Por qué el Chaco no crece: la raíz del problema económico
Por Carlos A. Acosta
Empresario Chaqueño – Estudiante de Licenciatura en Comercio
El estancamiento del Chaco no es casual ni reciente. Es el resultado de un modelo económico sostenido durante décadas que fue debilitando progresivamente la capacidad productiva de la provincia. Para entender por qué no crecemos, primero hay que entender qué es lo que realmente define la riqueza y qué nos está pasando por no seguir la lógica.
Empezamos dejando de mirarnos el ombligo y lo poco que producimos. La riqueza no está en la cantidad de dinero que circula, sino en la cantidad y calidad de bienes y servicios disponibles en la provincia. Cuanto más produce una sociedad y más intercambia, más rica es. En ese sentido, el problema del Chaco es claro: es una provincia con muy baja productividad.
Históricamente, se consolidó un esquema donde el empleo público pasó a ocupar un rol central. El empleo público es de un 60%, y del privado, que es el 40% restante, el 30% es plenamente dependiente del Estado -sin subsidios o ayuda directa no puede sobrevivir-. Este fenómeno no responde a un solo partido político, sino a una lógica transversal que se mantuvo a lo largo del tiempo con todos los gobiernos populistas que pasaron. El resultado es una estructura donde una gran parte de la población depende directa o indirectamente del Estado, mientras el sector privado —el único capaz de generar riqueza genuina— quedó reducido y condicionado (repartimos lo poco que producimos entre muchos).
En paralelo, producir en la provincia se volvió cada vez más difícil. La presión impositiva, las trabas burocráticas y los obstáculos administrativos generaron un entorno poco favorable para emprender o invertir. Abrir un negocio o desarrollar una actividad productiva implica enfrentar requisitos excesivos, costos elevados y una falta de previsibilidad sobre los impuestos o trabas que puedan aparecer en un mañana, lo que desalienta a cualquiera que quiera invertir.
A esto se suma el contexto nacional, marcado durante años por políticas de cierre económico. La falta de integración con el mundo limitó el acceso a bienes y servicios más eficientes y baratos, encareciendo el costo de vida y reduciendo la competitividad local. Así, los chaqueños terminan pagando más por productos de menor calidad, lo que impacta directamente en el poder adquisitivo -salario real-.
Pero el deterioro no es solo económico. También es cultural. Durante años, la expansión de ingresos no vinculados al trabajo, como las pensiones o las becas, hizo que nuestros jóvenes no produjeran nada y hasta cayeran en los vicios de la ilegalidad no controlada, como las drogas y otros similares. Esto debilitó los incentivos al esfuerzo y rompió la transmisión de oficios entre generaciones. Actividades tradicionales como la agricultura, la carpintería, la mecánica o la producción maderera dejaron de pasar como práctica de generación en generación, ya que trabajar daba el mismo resultado que no hacerlo, y esto destruyó a nuestros jóvenes, esos que hoy ya son adultos y pagan el precio, afectando la identidad productiva de la provincia y hundiéndola en la decadencia.
Mientras tanto, el mundo avanzó. Mejoró procesos, redujo costos y elevó estándares de calidad. El Chaco, en cambio, quedó atrapado en un sistema caro, ineficiente y con escasa capacidad de competir e intercambiar lo que produce para beneficiarse más, en comparación no solo con el mundo, sino también con otras provincias -no por nada somos la provincia más pobre del país-, y esto es un determinante a entender porque las grandes empresas que generan valor y empleos genuinos se radican en otras provincias.

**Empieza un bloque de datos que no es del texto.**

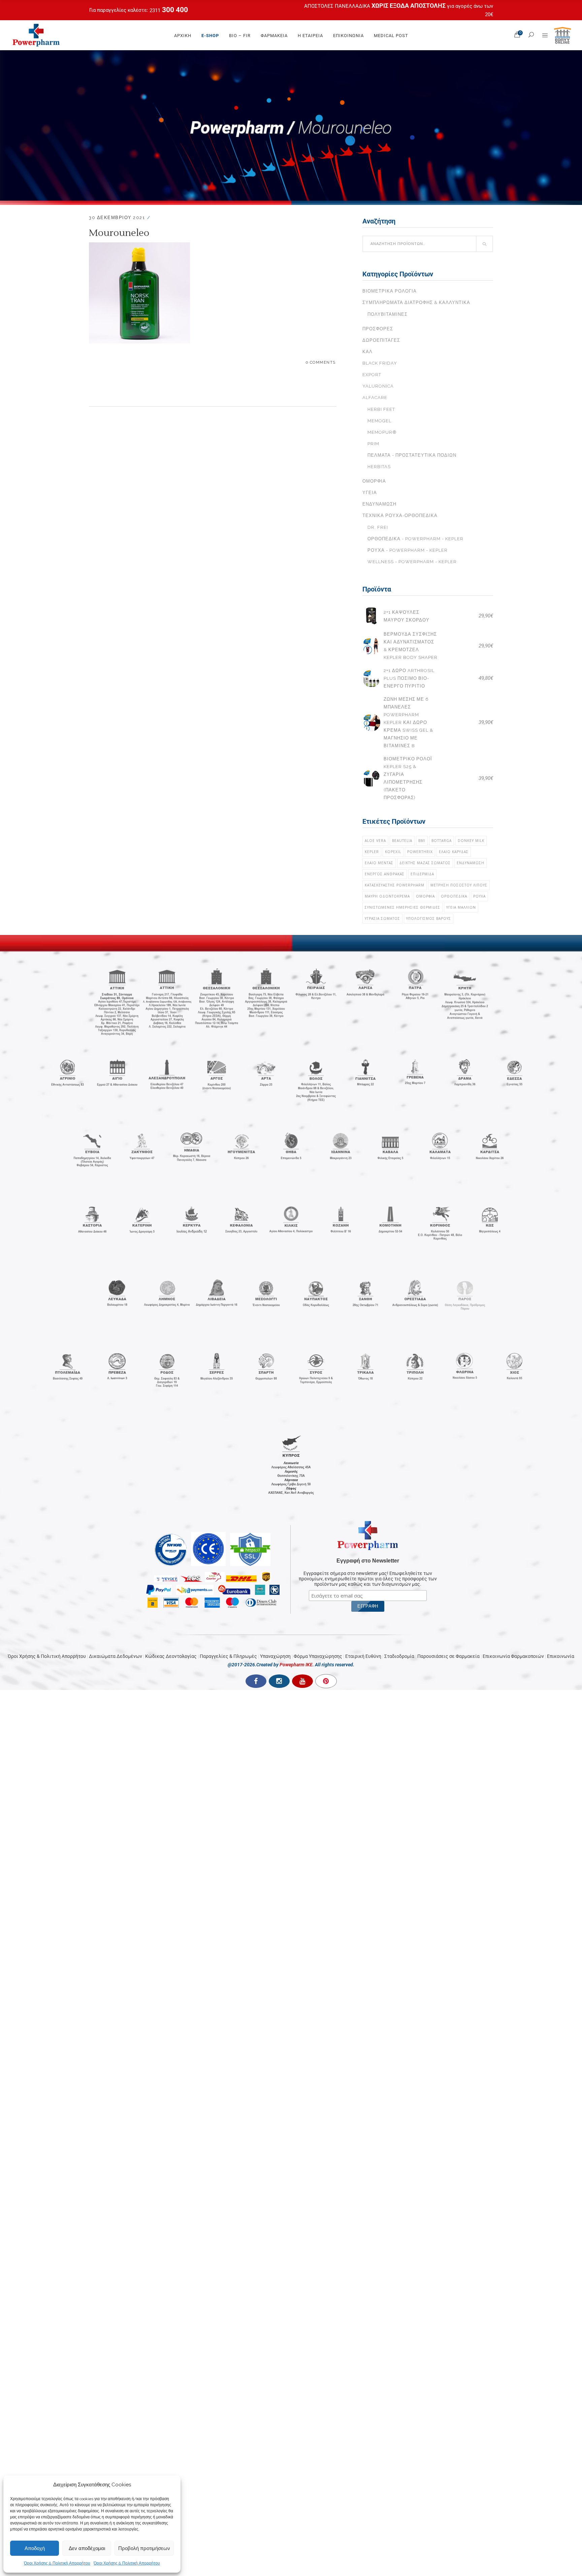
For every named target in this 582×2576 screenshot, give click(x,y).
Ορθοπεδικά (454, 896)
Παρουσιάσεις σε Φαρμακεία (448, 1656)
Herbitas (379, 466)
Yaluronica (378, 386)
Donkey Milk (471, 840)
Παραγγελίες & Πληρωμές (228, 1656)
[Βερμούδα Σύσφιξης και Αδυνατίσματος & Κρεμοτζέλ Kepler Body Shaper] (371, 646)
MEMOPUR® (382, 432)
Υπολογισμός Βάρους (428, 918)
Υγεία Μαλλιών (461, 907)
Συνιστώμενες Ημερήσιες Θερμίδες (402, 907)
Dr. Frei (377, 527)
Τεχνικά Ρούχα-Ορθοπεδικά (400, 515)
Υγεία (369, 492)
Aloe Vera (375, 840)
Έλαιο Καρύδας (453, 851)
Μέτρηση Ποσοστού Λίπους (458, 885)
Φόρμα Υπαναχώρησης (318, 1656)
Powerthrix (420, 851)
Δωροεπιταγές (381, 340)
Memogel (379, 420)
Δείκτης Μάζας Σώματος (425, 862)
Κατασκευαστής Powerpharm (394, 885)
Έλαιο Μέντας (379, 862)
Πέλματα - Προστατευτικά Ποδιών (411, 455)
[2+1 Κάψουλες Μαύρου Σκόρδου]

El resultado es una economía donde pocos producen y muchos dependen de esos pocos. Y ese esquema no es sostenible en el tiempo; es más, es una bomba latente.
El camino hacia el crecimiento requiere un cambio profundo: reducir las barreras a la producción, simplificar la burocracia, aliviar la carga impositiva y generar condiciones para que el sector privado pueda desarrollarse, soltándole la mano a aquellos sectores que nada producen ni aportan, pero viven del esfuerzo ajeno. Solo así se podrá aumentar la cantidad de bienes y servicios disponibles, mejorar los salarios reales y dinamizar la economía.
La conclusión es directa: el problema del Chaco no es la falta de recursos, sino la falta de producción. Y mientras no se modifique ese eje, la provincia seguirá atrapada en un círculo de estancamiento y pobreza, lo que nos dejará mirándonos los unos a los otros en búsqueda de respuestas que nunca llegarán.
Como siempre digo, el Chaco no crece, y es por una decisión que fue, es y será siempre política.